Die Module schränken vorhandenes einzelschulisches Engagement nicht ein, sondern steuern dieses Engagement im Sinne einer Gesamtkonzeption in einer stärkeren Verbindlichkeit. Die in diesem Zusammenhang stattfindende wissenschaftliche Evaluation führt dabei zu einer wünschenswerten Effizienzsteigerung. Im Ergebnis der wissenschaftlichen Begleitung von Ganztagsangeboten wurde eine Streuung der Beteiligung von Schülern an Ganztagsangeboten deutlich gemacht. Sie bewegt sich nach Aussage von Herrn Prof. Gängler von der TU Dresden zwischen 82,9 % in der Klassenstufe 3 und 23,6 % in der Klassenstufe 9 und beträgt durchschnittlich 47 %.

Ich denke, dass diese Zahlen weiteren Handlungsbedarf beim weiteren Ausbau von Ganztagsangeboten, insbesondere in der Sekundarstufe II, aufzeigen. Zugleich möchte ich deutlich machen, dass Ganztagsangebote zum festen Bestandteil unserer Schullandschaft gehören. Die angestrebte Ausweitung der Förderung auf den Sekundarbereich II sollte man dabei besonders im Blickfeld behalten.

Die Entwicklung der Angebote, wie sie sich seit Beginn 1997 darstellt, kann durchaus erfolgreich bzw. positiv bewertet werden. Wir werden diese Entwicklung weiterhin parlamentarisch begleiten und unterstützen.

(Beifall bei der CDU und der Staatsregierung)

Ich erteile der Fraktion der SPD das Wort. Herr Dulig, bitte.

Lieber Thomas Colditz! Ich denke, wir brauchen nicht in den Wettkampf eintreten, wer als Erster irgendetwas gemacht hat. Es reicht doch, wenn wir feststellen, dass es die rot-grüne Bundesregierung war, die den entscheidenden Impuls für die Ganztagsschulen gegeben hat.

(Beifall bei den GRÜNEN – Rita Henke, CDU: Nein!)

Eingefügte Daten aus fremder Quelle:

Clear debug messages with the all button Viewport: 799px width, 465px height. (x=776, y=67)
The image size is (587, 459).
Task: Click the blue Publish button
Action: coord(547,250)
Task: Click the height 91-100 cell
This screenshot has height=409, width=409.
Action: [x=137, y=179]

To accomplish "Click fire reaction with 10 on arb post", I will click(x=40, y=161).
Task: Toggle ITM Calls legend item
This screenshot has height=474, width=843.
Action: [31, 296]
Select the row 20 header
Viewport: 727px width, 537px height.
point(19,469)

Ich sage trotzdem ohne Häme, dass ich mir nicht so sicher bin, ob die gleiche Rede, die wir von der CDU gehört haben, vor drei Jahren gehalten worden wäre.

(Widerspruch bei der CDU)

Ich erkenne wirklich an, dass es inzwischen eine große Übereinstimmung in der Frage gibt, welche pädagogische Notwendigkeit Ganztagsschulen in Sachsen haben. Dass wir uns in dem Ziel unterscheiden, ob es besser ist, Ganztagsangebote oder gebundene Ganztagsschulen zu machen, sollte aber nicht dazu führen, liebe PDS, dass man deshalb die Ganztagsangebote in Misskredit bringt.

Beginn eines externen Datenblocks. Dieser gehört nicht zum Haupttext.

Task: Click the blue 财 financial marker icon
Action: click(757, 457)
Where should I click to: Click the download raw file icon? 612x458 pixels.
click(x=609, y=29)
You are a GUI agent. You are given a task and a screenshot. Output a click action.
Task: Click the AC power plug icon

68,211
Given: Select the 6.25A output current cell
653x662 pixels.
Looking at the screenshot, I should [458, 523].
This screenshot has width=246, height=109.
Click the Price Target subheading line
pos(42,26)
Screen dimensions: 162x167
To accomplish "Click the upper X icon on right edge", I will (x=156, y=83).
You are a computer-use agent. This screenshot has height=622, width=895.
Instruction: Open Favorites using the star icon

Ich halte es nach wie vor für einen entscheidenden, wichtigen Schritt, weil auch die Kultusministerkonferenz feststellte, dass das Nachmittagsangebot etwas mit dem Vormittagsangebot zu tun haben muss. Das heißt, es liegt durchaus im Rahmen des Konzeptes, einen pädagogischen Mehrwert durch Ganztagsangebote herzustellen – auch wenn die notwendige Rhythmisierung oder die Veränderung der Rhythmisierung den eigentlichen Effekt bringt und ich deshalb auch verstehe, dass das Ganztagsangebot genau nicht die Antwort ist. Das heißt noch lange nicht, dass wir deshalb mit den Schritten, die wir nunmehr gegangen sind, auf dem falschen Weg sind. Ganz im Gegenteil: Ich glaube, dass das, was wir jetzt mit der neuen Förderrichtlinie haben, dazu beitragen wird, die Debatte um eine Fortentwicklung von Ganztagsangeboten hin zu Ganztagsschulen in Sachsen zu führen.

Vielen Dank.

(Beifall bei den GRÜNEN)

Ich erteile der Linksfraktion.PDS das Wort. Frau Bonk, bitte.

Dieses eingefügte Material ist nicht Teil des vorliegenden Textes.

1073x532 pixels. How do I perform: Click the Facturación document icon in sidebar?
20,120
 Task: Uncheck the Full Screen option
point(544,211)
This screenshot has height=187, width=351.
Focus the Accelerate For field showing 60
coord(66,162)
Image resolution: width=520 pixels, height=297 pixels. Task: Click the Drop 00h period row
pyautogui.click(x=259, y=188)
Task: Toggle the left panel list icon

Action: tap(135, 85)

Kollege Colditz, Kollege Dulig oder SPD-Fraktion! Definitiv wollen wir nicht die Arbeit oder die Qualität der Schulen in Misskredit bringen. Dort wird Lobenswertes, Positives geleistet. Wenn, dann geht es um die politische Linie, die die Koalition und die Staatsregierung eingeschlagen haben und die wir kritisch-konstruktiv begleiten.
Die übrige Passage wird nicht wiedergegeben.